O ataque que desencadeia o surto do Hulk demonstra que aquela era uma nova época, em que músculos seriam mais importantes do que ações cerebrais, relembrando os tempos de predomínio da estética noventista da Image Comics e trazendo à tona uma história que novamente supervalorizaria aspectos visuais em detrimento dos textuais.
Os números iniciais desse volume servem para, em cada edição, aprofundar os conceitos dos personagens. O começo da visão sobre Thor é misteriosa, quase superficial, o que garante a si uma dualidade quanto à questão de este ser ou não um ente divino. O que não possui ambiguidade, mas garante algumas camadas de complexidade, é a relação de amor e ódio entre o Homem-Formiga – agora Gigante – e a Vespa, que como casal, têm alguns entreveros, além de um montante de segredos escondidos. O aspecto mais aviltante da história varia entre o RP executado no caso para abafar o espancamento feminino, evitando por sua vez escândalos anti-marketing, em confronto com a reação da mulher, que defende seu agressor mesmo quando alguém lhe faz “justiça”.

A discussão que começa com os relatos de Betty Ross culmina na busca intensa por Henry e em uma bifurcação de frentes, protagonizada primeiramente pela Viúva Negra, Gavião Arqueiro e por outros dois vilões da Irmandade de Mutantes, Mercúrio e Feiticeira Escarlate, além, é claro, da tomada de iniciativa independente do alistado heroico que vai tirar satisfação com o homem que considera covarde. Os níveis de massa véio aumentam absurdamente, mas a bem orquestrada luta serve mais para desviar a atenção da causa Chitauri do que outro aspecto narrativo relevante. Chega a ser curiosa a associação desses aspectos ao romance de H.G. Wells, Guerra dos Mundos, uma forma jocosa de tratar da grave situação que se forma.
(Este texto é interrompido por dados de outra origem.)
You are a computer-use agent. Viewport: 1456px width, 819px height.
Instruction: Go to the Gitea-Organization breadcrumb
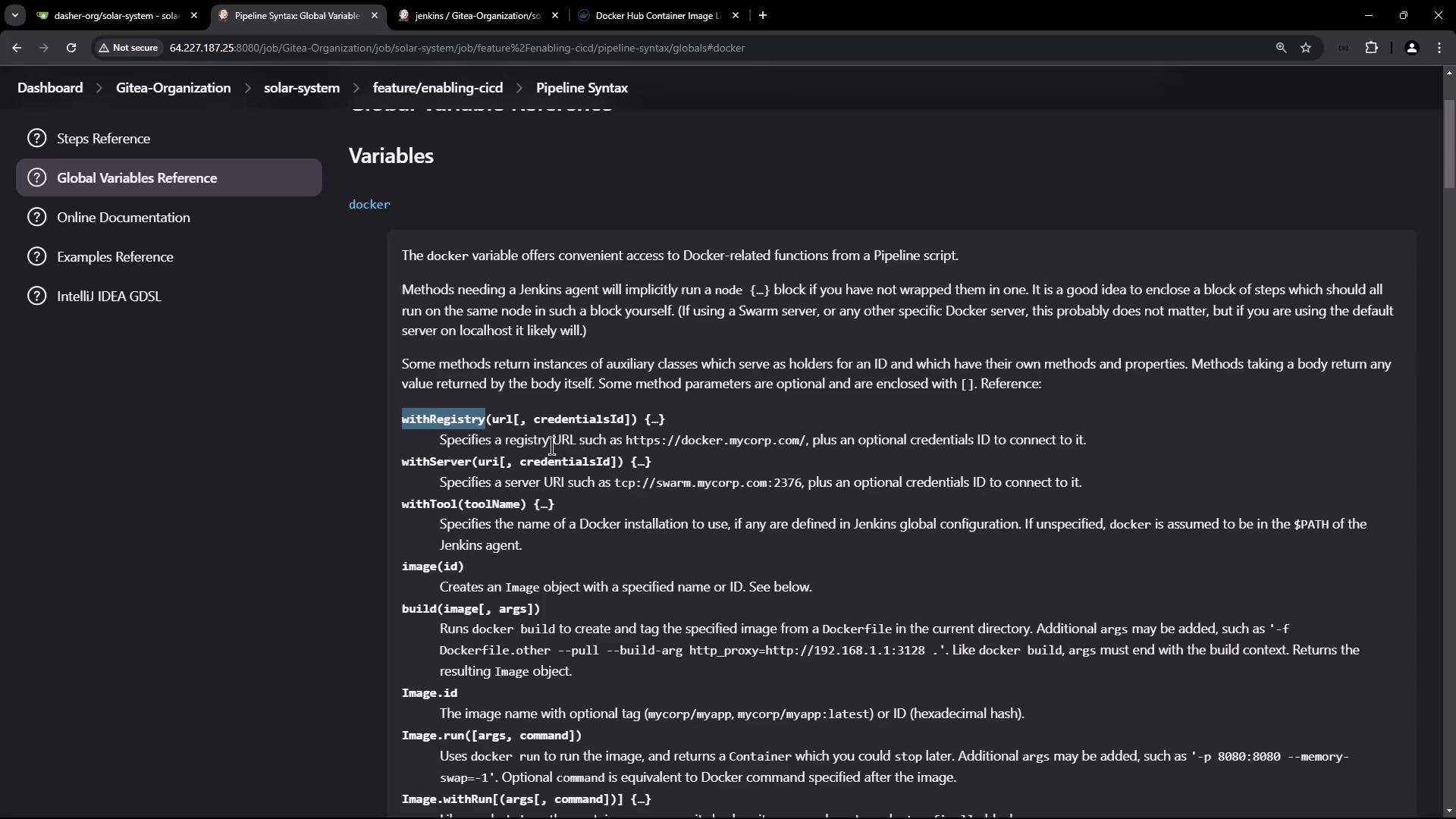click(x=173, y=88)
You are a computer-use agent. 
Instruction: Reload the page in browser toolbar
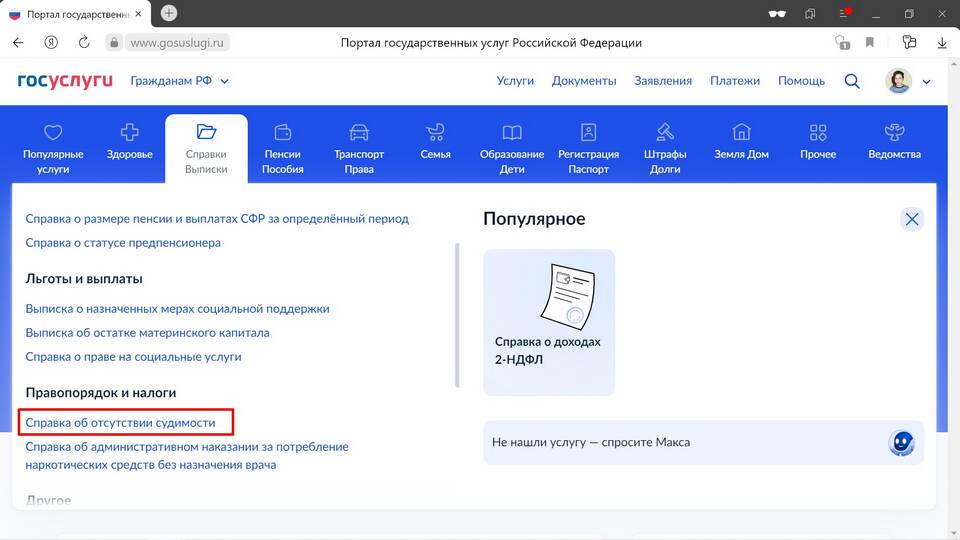tap(84, 43)
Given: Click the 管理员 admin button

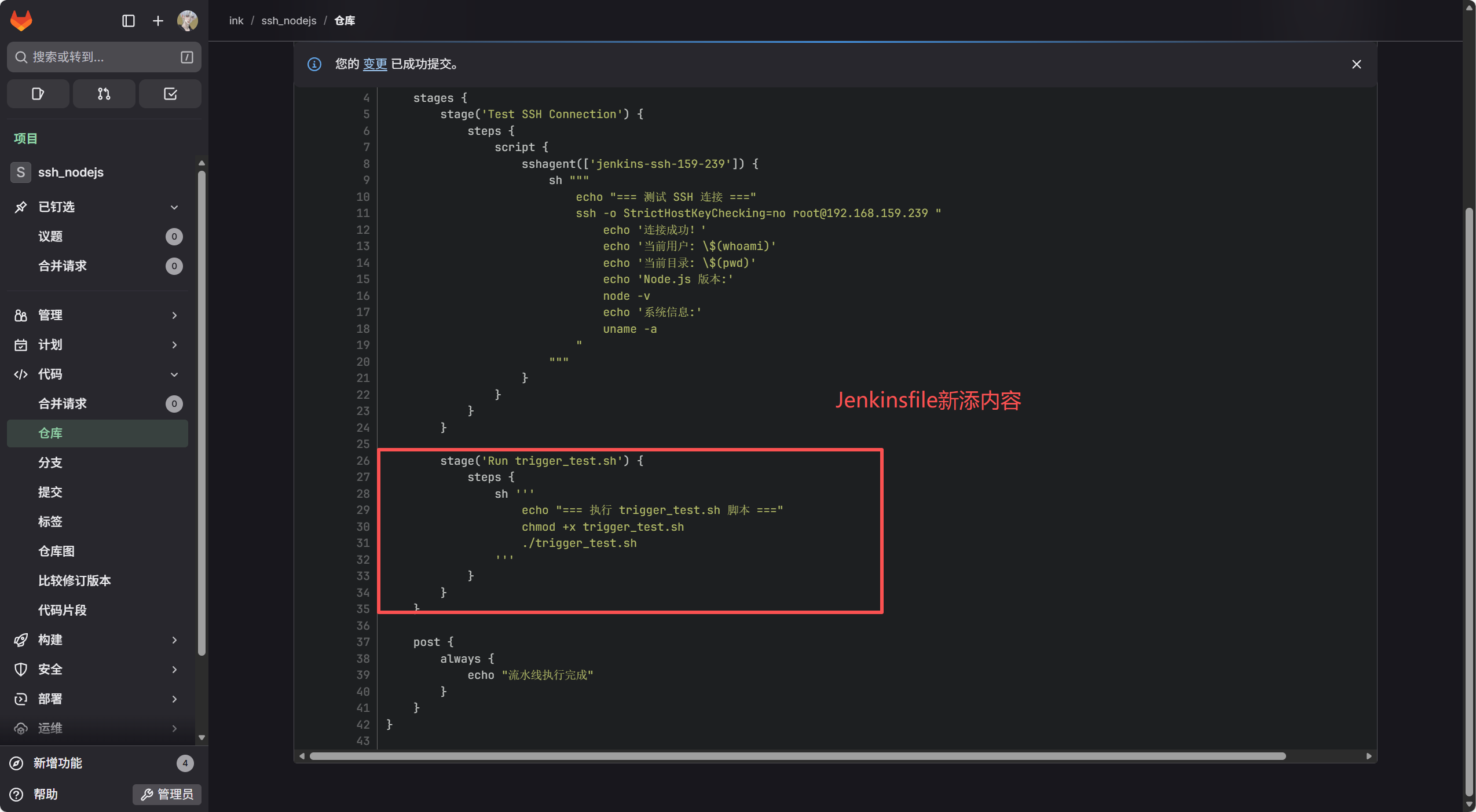Looking at the screenshot, I should tap(167, 794).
A transição entre os problemas internos do grupo, para a invasão Chitauri, é executada de modo rápido, sem muitos preâmbulos, de modo um pouco automático. Tal construção torna a trama principal um pouco desimportante, ao menos em relação aos aspectos mais sérios e menos ligados à violência gratuita ocorrida. De diferente, há a participação de Hulk, selvagem em essência, com frases jocosas que remetem a um humor primitivo, tão tosco que praticamente impossibilita o mau humor de quem consome a publicação.

A versão Millenium dos skrulls faz lembrar um pouco do clima paranoico visto no último número de Watchmen, além de assemelhar-se demais ao antagonismo dos marcianos brancos, presentes no arco Nova Ordem Mundial de Grant Morrison em Liga da Justiça, cujos inimigos também se faziam passar por humanos importantes na hierarquia governamental dos EUA.
Os pontos fortes da carreira de Millar são trazer histórias simples com alto teor de violência gráfica e repletas de frases de efeito típicas dos clássicos filmes de ação dos anos 1990, muito similares às películas de Michael Bay. Os Supremos se consolida como o ponto alto do universo Ultimate, ditando o tom sério que se iniciou nas revistas dos X-Men, que somente se solidificou após estas publicações. Além disso, a obra reprisa os bons momentos de Stormwatch e determina a métrica dos quadrinhos de super-heróis populares de 2002 em diante.